What you will do =>
- a) Answer these questions about the forum post on a group-written novel, one answer per line:
(i) How many replies did the most popular thread on the forum have?
(ii) Under the new rule, what is the maximum number of sentences each contribution may contain?
(iii) What color is Aisha's hair?
- b) Can you pick up the forum post on a group-written novel and continue it from where it stops?

Text for analysis =>
Start of Block
The default setting in Q&As is "Recent". However, by clicking on "Popular", I came across this (the most popular thread ever on this forum, with 88 replies):
https://www.writersandartists.co.uk/question/view/192
It seems to have fizzled out some years ago, but I thought that I might revive the idea for a new generation of users on this forum.
NEW RULE: To prevent total hijacking, each entry may be a MAXIMUM of THREE (3) sentences!
Even when this thread disappears from the most recent page(s), please keep it in mind and return to it again and again. Let's see if we can write a novel-length work of beauty and originality! At least set a new record for thread length.
Obviously, styles will change. Genres may also do so. I will try my best to keep it from sliding into a Lord of the Rings or Harry Potter OR Twilight clone. (THAT's a gauntlet thrown down for some of you fanatics! This could be fun!)
p.s. If it's interesting, I'll ask others at La Gr@not@ if we can publish it. Prepare your CVs!!!
I'll begin:
*************************************
Aisha wiped the mud out of her eyes before plunging her head in the almost-freezing mountain stream.
"That Jon!" she muttered (filling her mouth with water, the rash girl), "He'll pay for this!"
Shaking her head caused myriad waterdrops to fly out from her long, red hair.
(to be continued...?)
(Read the instructions and consult your doctor, pharmacist, or literary agent. In the last case, remember that [s]he will charge you 15% of your cocoa supplies.)
End of Block
The data =>
Start of Block
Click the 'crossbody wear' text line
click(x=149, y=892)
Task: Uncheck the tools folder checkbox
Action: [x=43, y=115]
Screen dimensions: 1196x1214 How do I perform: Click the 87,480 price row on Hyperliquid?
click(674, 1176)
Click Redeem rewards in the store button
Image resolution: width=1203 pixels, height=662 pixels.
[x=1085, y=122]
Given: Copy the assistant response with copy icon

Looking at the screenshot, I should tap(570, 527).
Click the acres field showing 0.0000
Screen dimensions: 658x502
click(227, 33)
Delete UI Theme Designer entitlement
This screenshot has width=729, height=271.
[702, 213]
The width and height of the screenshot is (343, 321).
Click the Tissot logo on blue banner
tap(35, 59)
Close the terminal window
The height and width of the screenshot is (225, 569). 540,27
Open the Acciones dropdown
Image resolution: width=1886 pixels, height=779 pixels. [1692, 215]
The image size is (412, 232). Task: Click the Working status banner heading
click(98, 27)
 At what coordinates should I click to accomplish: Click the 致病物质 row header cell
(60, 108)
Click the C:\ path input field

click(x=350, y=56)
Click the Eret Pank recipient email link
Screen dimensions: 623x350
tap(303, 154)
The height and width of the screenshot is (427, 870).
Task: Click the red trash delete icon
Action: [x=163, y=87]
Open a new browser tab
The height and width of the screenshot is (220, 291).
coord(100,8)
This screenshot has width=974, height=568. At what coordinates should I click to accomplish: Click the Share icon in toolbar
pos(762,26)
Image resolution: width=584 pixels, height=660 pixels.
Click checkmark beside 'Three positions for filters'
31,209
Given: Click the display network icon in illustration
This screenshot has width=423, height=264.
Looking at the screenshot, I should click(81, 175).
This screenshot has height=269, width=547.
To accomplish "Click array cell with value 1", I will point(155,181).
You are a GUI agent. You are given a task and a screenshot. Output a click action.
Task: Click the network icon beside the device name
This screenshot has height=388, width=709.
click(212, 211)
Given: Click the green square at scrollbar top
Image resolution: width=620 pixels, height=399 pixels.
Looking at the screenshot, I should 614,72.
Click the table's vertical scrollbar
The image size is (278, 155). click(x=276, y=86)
End of Block
Expected outputs =>
- a)
(i) 88
(ii) Three
(iii) Red

- b)
It is a universally little-known fact that gypsies do NOT – generally speaking – enjoy being robbed… and our recent robbee was no exception to the norm.
Dear Reader, are you getting dizzy with all this leaping around from one scene to another and the ever-shifting cast of characters? I know that I am, and I’m going to share with you my little tip for retaining balance: I sit back in a comfy armchair with a steaming hot mug of Hu Karezzzzzzzzzz Cocoa®. Hu Karezzzzzzzzzz Cocoa® – the only cocoa with added barbiturates!
As the three scoured Wikipedia for the location of the popular author's remains, Aisha and Jon were well on their way to Stonehenge - having wrestled a decent horse and caravan from a passing gypsy (curses schmurses). Aisha took a much needed nap in the back while Jon held the reins and pondered his unsuccessful taste in ladies, soothed by the scent of heather and other stereotypes. He was certainly glad to be out of the dwarf infested mountain country and one step closer to a hairdryer for his legs.